18

I've noticed that adding a space to identical strings makes them compare unequal using is, while the non-space versions compare equal.

a = 'abc'
b = 'abc'
a is b
#outputs: True

a = 'abc abc'
b = 'abc abc'
a is b
#outputs: False

I have read this question about comparing strings with == and is. I think this is a different question because the space character is changing the behavior, not the length of the string. See:

a = 'abc'
b = 'abc'
a is b # True

a = 'gfhfghssrtjyhgjdagtaerjkdhhgffdhfdah'
b = 'gfhfghssrtjyhgjdagtaerjkdhhgffdhfdah'
a is b # True

Why does adding a space to the string change the result of this comparison?

Community
  • 1
  • 1
midkin
  • 1,503
  • 2
  • 18
  • 23
  • 1
    This question is worded differently, but the answers to the other question work here, as the key is recognizing what `is` does and how it differs from `==`. – DSM Feb 04 '15 at 19:15
  • 1
    There was a comment that got deleted referring you to the difference between "is" and "==". Is that your issue, or are you curious as to why the strings have the same identity if there is no space, but have different identities when there is a space character... Other non-printable characters also make the identities different. – hft Feb 04 '15 at 19:18
  • 2
    I did ask NOTHING like == or the differance betweeen == and is, sry – midkin Feb 04 '15 at 19:21
  • 1
    A good article on the topic: http://guilload.com/python-string-interning/. – georg Feb 04 '15 at 21:34

1 Answers1

32

The python interpreter caches some strings based on certain criteria, the first abc string is cached and used for both but the second is not. It is the same for small ints from -5 to 256.

Because the strings are interned/cached assigning a and b to "abc" makes a and b point to the same objects in memory so using is, which checks if two objects are actually the same object, returns True.

The second string abc abc is not cached so they are two entirely different object in memory so out identity check using is returns False. This time a is not b. They are both pointing to different objects in memory.

In [43]: a = "abc" # python caches abc
In [44]: b = "abc" # it reuses the object when assigning to b
In [45]: id(a)
Out[45]: 139806825858808    # same id's, same object in memory
In [46]: id(b)
Out[46]: 139806825858808    
In [47]: a = 'abc abc'   # not cached  
In [48]: id(a)

> **GIVEN DATA**
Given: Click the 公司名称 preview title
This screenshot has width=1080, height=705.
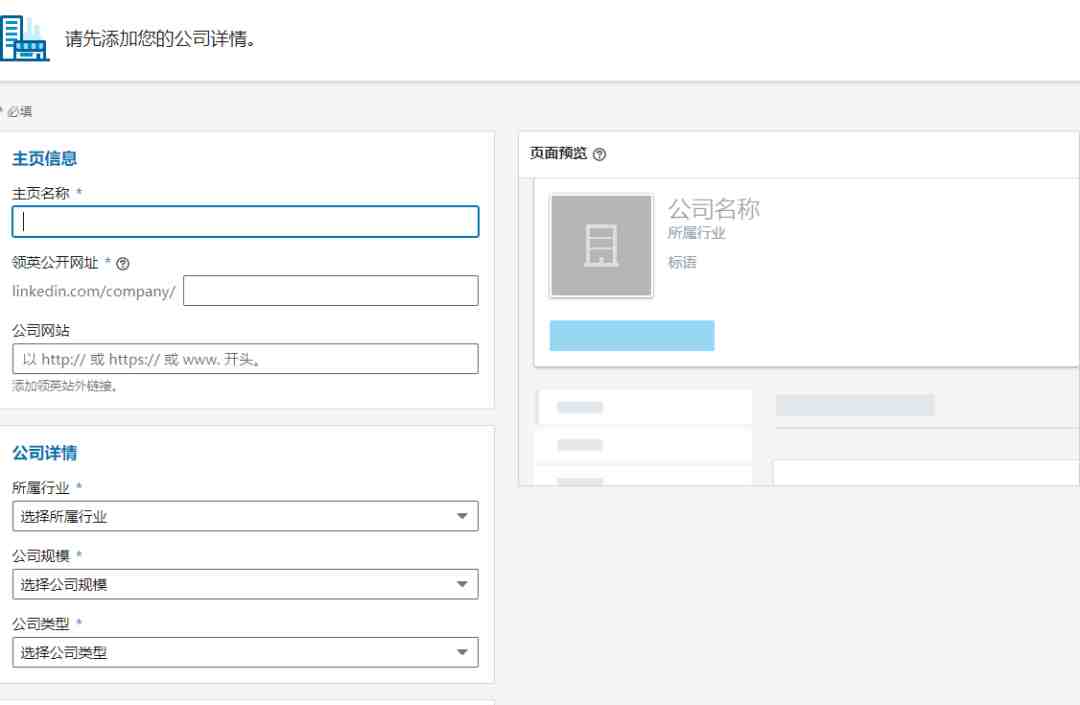Looking at the screenshot, I should (x=714, y=209).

> **WHAT TO WORK ON**
Can you print the Python thread from "I have read" up to and including "of this comparison?"? The listing has no connection to the Python thread.

> **EXERCISE SOLUTION**
I have read this question about comparing strings with == and is. I think this is a different question because the space character is changing the behavior, not the length of the string. See:

a = 'abc'
b = 'abc'
a is b # True

a = 'gfhfghssrtjyhgjdagtaerjkdhhgffdhfdah'
b = 'gfhfghssrtjyhgjdagtaerjkdhhgffdhfdah'
a is b # True

Why does adding a space to the string change the result of this comparison?